===== SOURCE PASSAGE =====
1. Can you better explain the situation. Where was your half brother living when he died? Where did your half brother have his domicile at the time of death? Who took out a grant of probate to his estate?
Customer: replied 2 years ago.
He was living at The Old Cottage, Redehall, Horley Surrey - Administration of the estate by ***** ***** of Penlands Farmhouse Hanlye Lane, Cuckfield, West Sussex. Estate n.e. £200000.
2. You are the person entitled under the rules of intestacy to inherit all of your half brother's estate. However, the usual time limit for making a claim is 12 years from the date of probate. However, if you can show there was some fraud on the part of ***** *****, then the usual 12 year time limit will not apply. There is no time limit on fraud.
3. Here there is a difference between an honest mistake, where by ***** ***** did not become aware of any potential heir under the intestacy rules or where he consciously sought to take the benefit of the estate for himself. So, I would advise you to speak to a solicitor about initiating proceedings. Be aware that courts, in general, don't like probate claims outside the 12 year time limit. So, you need good grounds to allege fraud. it must be specifically pleaded. Absent good evidence, you will be met with the defence of the Statute of Limitations.
=====
REQUIREMENTS:
Return the intestacy passage in full, word for word. The rows that follow come from a separate source and are unrelated to the intestacy passage.
===== RECORDS =====
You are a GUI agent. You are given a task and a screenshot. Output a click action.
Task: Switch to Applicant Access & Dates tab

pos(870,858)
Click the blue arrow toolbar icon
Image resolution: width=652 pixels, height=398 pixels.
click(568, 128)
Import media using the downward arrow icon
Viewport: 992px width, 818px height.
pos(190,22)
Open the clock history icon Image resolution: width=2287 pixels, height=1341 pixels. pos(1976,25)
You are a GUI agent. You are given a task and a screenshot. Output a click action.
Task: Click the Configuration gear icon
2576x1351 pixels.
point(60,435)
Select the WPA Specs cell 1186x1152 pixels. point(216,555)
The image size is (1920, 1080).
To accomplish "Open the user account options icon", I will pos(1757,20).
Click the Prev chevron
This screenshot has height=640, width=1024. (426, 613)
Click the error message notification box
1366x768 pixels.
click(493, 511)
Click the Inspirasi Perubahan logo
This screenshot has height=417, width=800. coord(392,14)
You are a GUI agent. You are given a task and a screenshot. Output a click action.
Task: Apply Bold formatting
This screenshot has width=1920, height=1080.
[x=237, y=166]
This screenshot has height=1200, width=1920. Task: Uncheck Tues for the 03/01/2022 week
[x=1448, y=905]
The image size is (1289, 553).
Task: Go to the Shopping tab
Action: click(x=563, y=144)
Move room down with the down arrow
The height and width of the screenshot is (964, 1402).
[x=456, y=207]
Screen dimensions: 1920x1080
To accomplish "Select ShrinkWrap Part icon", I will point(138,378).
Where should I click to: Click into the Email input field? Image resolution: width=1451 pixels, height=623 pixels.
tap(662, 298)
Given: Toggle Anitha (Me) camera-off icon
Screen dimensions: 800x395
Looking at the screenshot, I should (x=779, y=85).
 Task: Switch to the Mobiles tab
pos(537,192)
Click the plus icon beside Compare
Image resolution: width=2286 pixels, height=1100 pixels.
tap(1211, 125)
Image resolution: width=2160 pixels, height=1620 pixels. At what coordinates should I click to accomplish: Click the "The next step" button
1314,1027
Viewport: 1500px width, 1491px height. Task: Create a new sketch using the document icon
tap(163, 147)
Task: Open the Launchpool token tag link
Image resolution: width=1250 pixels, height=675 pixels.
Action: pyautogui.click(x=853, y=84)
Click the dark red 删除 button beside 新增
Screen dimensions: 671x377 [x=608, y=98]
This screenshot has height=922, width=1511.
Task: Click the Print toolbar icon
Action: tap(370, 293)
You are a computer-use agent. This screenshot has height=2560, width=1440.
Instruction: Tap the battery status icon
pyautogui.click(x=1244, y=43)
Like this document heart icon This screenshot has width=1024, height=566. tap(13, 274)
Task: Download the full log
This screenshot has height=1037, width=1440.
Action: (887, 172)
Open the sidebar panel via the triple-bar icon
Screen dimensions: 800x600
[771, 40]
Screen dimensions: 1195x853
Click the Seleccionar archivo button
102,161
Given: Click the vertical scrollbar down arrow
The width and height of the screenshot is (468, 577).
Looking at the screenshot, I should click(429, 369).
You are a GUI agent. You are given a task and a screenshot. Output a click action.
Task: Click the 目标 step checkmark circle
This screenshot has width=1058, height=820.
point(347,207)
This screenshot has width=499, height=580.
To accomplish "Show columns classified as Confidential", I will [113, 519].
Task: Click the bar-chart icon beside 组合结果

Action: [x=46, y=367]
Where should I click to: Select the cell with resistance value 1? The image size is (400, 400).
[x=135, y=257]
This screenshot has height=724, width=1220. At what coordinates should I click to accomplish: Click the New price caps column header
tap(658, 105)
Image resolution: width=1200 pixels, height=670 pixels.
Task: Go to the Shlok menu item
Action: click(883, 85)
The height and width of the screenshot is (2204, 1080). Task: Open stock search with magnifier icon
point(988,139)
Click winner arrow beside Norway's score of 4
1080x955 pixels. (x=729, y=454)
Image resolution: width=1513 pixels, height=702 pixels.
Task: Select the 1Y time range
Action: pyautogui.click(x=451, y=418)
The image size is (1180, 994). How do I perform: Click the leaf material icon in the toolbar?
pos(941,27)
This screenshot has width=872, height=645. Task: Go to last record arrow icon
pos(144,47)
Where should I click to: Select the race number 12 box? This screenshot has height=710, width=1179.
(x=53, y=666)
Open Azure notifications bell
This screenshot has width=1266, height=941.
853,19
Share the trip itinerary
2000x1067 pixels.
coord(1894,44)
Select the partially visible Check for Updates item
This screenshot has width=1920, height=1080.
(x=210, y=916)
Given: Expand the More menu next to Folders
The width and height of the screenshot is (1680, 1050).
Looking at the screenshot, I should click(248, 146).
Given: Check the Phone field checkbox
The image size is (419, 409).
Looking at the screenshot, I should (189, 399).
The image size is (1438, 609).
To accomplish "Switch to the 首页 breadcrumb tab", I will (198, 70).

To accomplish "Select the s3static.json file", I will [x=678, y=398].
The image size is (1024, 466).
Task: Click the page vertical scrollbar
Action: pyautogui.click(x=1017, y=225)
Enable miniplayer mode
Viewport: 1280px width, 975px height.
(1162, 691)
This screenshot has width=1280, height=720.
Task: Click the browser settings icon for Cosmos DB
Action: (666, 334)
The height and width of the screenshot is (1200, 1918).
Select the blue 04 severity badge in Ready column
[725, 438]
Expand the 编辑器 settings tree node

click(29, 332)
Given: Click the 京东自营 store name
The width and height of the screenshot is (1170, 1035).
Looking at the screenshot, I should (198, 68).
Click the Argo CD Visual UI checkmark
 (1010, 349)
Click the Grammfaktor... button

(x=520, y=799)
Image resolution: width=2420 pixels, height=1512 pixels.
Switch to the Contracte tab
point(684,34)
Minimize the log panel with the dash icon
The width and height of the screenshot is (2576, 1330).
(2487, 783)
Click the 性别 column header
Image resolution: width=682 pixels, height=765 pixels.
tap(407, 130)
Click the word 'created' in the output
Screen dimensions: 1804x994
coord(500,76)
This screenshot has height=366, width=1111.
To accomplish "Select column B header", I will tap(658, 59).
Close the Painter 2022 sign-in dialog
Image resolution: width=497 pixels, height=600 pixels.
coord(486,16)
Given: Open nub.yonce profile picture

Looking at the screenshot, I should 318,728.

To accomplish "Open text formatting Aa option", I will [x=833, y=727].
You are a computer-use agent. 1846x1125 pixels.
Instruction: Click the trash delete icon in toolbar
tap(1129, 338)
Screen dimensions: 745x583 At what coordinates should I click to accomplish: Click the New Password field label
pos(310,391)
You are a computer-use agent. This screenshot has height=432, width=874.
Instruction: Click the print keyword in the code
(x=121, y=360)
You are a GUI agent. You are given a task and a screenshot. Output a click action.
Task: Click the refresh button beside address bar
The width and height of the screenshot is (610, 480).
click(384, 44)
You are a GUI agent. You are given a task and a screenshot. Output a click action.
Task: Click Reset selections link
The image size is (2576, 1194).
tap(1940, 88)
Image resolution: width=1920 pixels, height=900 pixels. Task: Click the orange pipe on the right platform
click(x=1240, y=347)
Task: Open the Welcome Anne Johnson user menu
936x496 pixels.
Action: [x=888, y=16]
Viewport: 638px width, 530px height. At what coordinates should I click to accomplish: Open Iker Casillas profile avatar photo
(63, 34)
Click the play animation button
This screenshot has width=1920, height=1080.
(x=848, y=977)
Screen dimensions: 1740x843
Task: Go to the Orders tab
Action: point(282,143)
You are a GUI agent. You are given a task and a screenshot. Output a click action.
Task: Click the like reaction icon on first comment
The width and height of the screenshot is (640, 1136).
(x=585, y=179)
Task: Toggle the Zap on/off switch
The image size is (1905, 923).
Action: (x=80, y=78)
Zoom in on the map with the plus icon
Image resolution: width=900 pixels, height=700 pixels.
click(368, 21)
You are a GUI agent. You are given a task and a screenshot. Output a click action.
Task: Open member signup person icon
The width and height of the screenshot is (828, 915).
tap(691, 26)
=====
RESPONSE TO THE EXERCISE:
1. Can you better explain the situation. Where was your half brother living when he died? Where did your half brother have his domicile at the time of death? Who took out a grant of probate to his estate?
Customer: replied 2 years ago.
He was living at The Old Cottage, Redehall, Horley Surrey - Administration of the estate by ***** ***** of Penlands Farmhouse Hanlye Lane, Cuckfield, West Sussex. Estate n.e. £200000.
2. You are the person entitled under the rules of intestacy to inherit all of your half brother's estate. However, the usual time limit for making a claim is 12 years from the date of probate. However, if you can show there was some fraud on the part of ***** *****, then the usual 12 year time limit will not apply. There is no time limit on fraud.
3. Here there is a difference between an honest mistake, where by ***** ***** did not become aware of any potential heir under the intestacy rules or where he consciously sought to take the benefit of the estate for himself. So, I would advise you to speak to a solicitor about initiating proceedings. Be aware that courts, in general, don't like probate claims outside the 12 year time limit. So, you need good grounds to allege fraud. it must be specifically pleaded. Absent good evidence, you will be met with the defence of the Statute of Limitations.